• Extract:

::::::::

The first time I left the country, I did a typical summer study abroad in England — spending the first leg in Stratford-upon-Avon. I flew out of Chicago O’Hare airport, landed at Heathrow, then got on a bus to Stratford. My first English “experience” was a highway rest stop in the middle of nowhere between London and Stratford. 4,000 miles of travel and the first time I was able to breathe English air or interact with the locals was a rest stop. When we travel, we travel in a closed system. I wasn’t traveling to Stratford. I was in a train, or a plane, or a bus, traveling to Stratford. I didn’t travel. I think this is is an under discussed externality of travel. That when we do, we don’t experience the journey.

I took a trip to Ireland the year after that. Yes, I got to my hotel with planes, trains and taxis because even though I’m making a point today, I’m not a savage. But my first day in Ireland I did something that I’ve never done before, and I’m willing to bet you haven’t either. My hostel was in a village called Sixmilebridge, just outside Shannon, and I naturally started asking about the things to see and do. The guy who ran our inn suggested we visit a castle in a neighboring village. It was about 6 miles away. He told us to walk to it. “Wait…on the road? I asked.

“What? Of course you walk on the road!”

I could tell I had asked a really stupid question — but in my defense, I hadn’t walked anywhere in the past 3,000 miles of travel. I was primed to assume I couldn’t get anywhere unless the system took me there. How could I get to another town if there was no bus? No train? I would just walk there?!

We did. On the only road between the villages. When was the last time you walked from one city to another like it was the Oregon-damned-Trail?

It was the first time that I had left an urban location, walked through the countryside, to another location. I know this sounds weird, but for just a few miles, it felt right. To travel, and to do it by by strapping your backpack on and wearing your feet down crossing the countryside to someplace you’ve never been before.

I feel like we lose something when we don’t experience the journey. In a train, or in a plane, you’re closed off from the outside. It’s physics. Any object in a closed container that’s moving at a constant velocity doesn’t perceive to be in motion on the inside. Maybe I just don’t feel like I’m traveling when I’m staring at the seat in front of me.

Obviously no journey across continents can exist without some kind of vessel, but even on a boat, you’re still experiencing the crossing. It’s slow. You spend time outside on the deck, you see nothing but water and emptiness in all directions.

Photo by Victor (https://www.flickr.com/photos/v1ctor/5353095135)

You aren't imprisoned from the world outside the vessel, as you would be in an airplane with small closed windows, flying 30,000 feet over the ocean. Sure you will end up in an airport in the country you are traveling to, but an airport is never very representative of a country. It’s sterile, someone there will speak your language, and there’s usually a food court with a McDonalds (unless it’s LAX). Once you get there, you don’t even have to leave the building to go to your next stop. Often, a train system will be connected to the airport (unless it’s New York City). For the right reasons, everything is somewhat standardized. In any big city there’s a light rail system paired with some kind of bus system. Train lines criss-cross through most cities, connecting at stations with big circles on subway maps. Regional trains travel into the heart of a city and usually if you want to go across a country, there’s only one big train station in town. The system is consistent and predictable. It gives a false sense of familiarity in places that should in all senses of the word, be foreign. It certainly makes the shock of “leaving the system,” stepping off the train and not being able to read any signs, or listen in on the conversations on the street all the more jarring. It’s one of the beautiful things about travel — culture shock. It’s also something that usually happens outside the system. On the other side of the bubble.

::::::::

• What is required:
Extend the essay about experiencing the journey when traveling, starting right after its last sentence, "On the other side of the bubble."

• Raw data:
::::::::

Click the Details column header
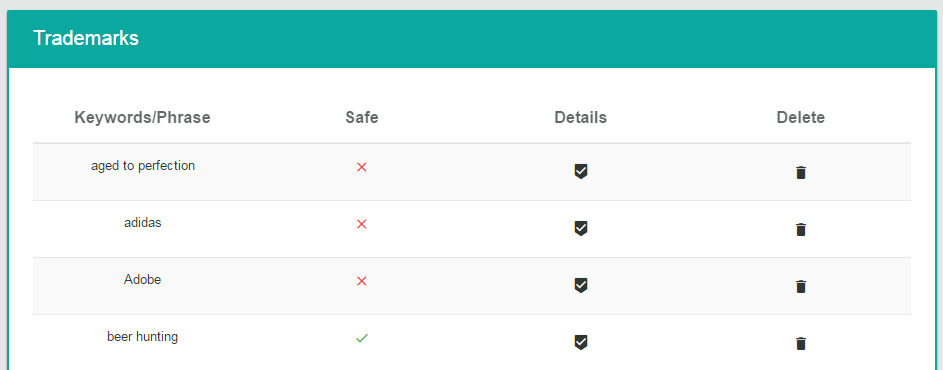The height and width of the screenshot is (370, 943). point(580,117)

::::::::

• Response to the task:
I think a lot about how the human experience changes every generation thanks to new technology. I also spend a lot of time in front of computer screens. I worry sometimes that for all the benefits that technology has given us — everything from the “magic metal birds” that can transport people through the sky, to telephones that let us have conversations with anyone all over the world, to trains, cars, and everything else, we can no longer truly explore. It’s nearly impossible to indulge in the primal urge that humans have had for it’s almost entire existence, to begin walking in one direction, to see where it goes. We don’t do that. We take roads. We negotiate through customs at the borders of nations. We have laws about how and where we can travel. We can only stay in some parts of the world for certain amounts of time, and in others, may never be allowed to visit.

In that same trip to Ireland, I had another experience I’ve never had. We spent a day on the biggest of the Aran Islands (Inishmore). It’s a place that couldn’t be further off “the system” (without fear of snakes and bears). There are steep cliffs on three sides of the island, hundreds of feet down to a swift rocky death below. There are no fences, no warnings. Just the cliffs, the ocean, and the long fall in between. There’s just something that ignites that caveman fire in all of us when you step to a ledge to look down, knowing that the only thing responsible for keeping you from death by rockface is you. It hasn’t been outsourced to a legal team, a fence, or a warning sign.

Photo by Nicholas Raymond (https://www.flickr.com/photos/82955120@N05/10294282015)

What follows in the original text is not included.